Two of every three bales ginned in the United States today go outside the country, Watson notes, “so the definition of value for your cotton is set by the foreign buyer.”

And while the United States may have the most mechanized cotton harvesting system anywhere, he points out that 75 percent of the world’s cotton is still hand-harvested, and foreign mills are accustomed to working with that cotton. “The rest of the world will gradually move away from hand harvesting, but it will be a very slow process.”
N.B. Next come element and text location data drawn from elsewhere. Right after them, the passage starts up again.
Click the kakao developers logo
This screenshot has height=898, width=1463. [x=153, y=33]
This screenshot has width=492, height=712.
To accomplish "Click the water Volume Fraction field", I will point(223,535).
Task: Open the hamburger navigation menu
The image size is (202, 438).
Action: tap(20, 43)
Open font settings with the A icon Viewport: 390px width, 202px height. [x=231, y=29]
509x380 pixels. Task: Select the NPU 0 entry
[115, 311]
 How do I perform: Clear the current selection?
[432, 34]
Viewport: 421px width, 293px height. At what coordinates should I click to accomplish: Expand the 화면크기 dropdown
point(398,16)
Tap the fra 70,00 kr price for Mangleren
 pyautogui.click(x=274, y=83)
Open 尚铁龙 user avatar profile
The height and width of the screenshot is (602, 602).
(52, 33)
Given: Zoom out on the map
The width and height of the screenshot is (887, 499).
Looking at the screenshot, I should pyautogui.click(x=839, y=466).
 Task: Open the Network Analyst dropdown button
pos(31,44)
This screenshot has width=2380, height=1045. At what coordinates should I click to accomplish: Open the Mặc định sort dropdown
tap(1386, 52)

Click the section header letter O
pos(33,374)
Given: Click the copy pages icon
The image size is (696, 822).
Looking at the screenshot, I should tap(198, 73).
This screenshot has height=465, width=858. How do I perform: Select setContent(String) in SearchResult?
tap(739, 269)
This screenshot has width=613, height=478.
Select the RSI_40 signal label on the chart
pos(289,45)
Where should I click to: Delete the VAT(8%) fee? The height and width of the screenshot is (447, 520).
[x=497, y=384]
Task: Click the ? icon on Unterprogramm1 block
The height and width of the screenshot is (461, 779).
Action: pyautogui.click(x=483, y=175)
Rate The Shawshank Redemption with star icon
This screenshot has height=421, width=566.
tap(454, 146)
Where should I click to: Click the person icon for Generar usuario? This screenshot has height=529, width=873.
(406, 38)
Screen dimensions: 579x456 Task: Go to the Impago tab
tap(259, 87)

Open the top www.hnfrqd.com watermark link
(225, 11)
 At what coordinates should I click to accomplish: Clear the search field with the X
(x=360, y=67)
There are only two or three grades for that cotton, Watson says, and 90 percent is grade B. “Once it’s bought and blended together, the perception of the mills is that it’s all alike. While we think in terms of bales, the rest of the world thinks in terms of tons. They get frustrated when they get cotton from the United States and color is all over the place, and length varies widely. We work hard to educate the international community on the U.S. cotton production system.”

Chinese mills have used more U.S. cotton in recent years than American mills, Watson says, “and they complain bitterly about the quality of the cotton we deliver.” Although Chinese cotton tends to have a higher length uniformity index, he says, their hand-picked cotton has more contaminants than U.S. machine-picked, “so we have a big advantage there. The No. 1 controllable issue for American cotton is contamination — Wal-Mart bags, bird nests, tie-downs, etc.”

U.S. cotton is not part of a global supply chain, Watson says. “When American mills used 11.5 million bales of our cotton, shipping logistics were pretty simple. Now, cotton has to be at the port at a specific time for loading, or it may miss its window.”

With soaring energy prices, transportation costs have skyrocketed. “It seems every time we turn around, there’s a $400 to $600 increase for the typical 40-foot shipping container. It costs 1 cent per pound to ship cotton from Mumbai, India, to China; it costs 7 cents per pound to ship from California to China. That’s a 6-cents per pound disadvantage for American cotton in shipping cost alone.”

While the perception of cotton is as a fiber product, Watson notes that demand is increasing for cottonseed and byproducts, including gin trash, which help add to cotton’s total value. “It’s not just about fiber any more. Is it possible we’ll one day grow cotton for its seed rather than fiber?

“Our continuing challenge is to find ways to turn problems into opportunities.”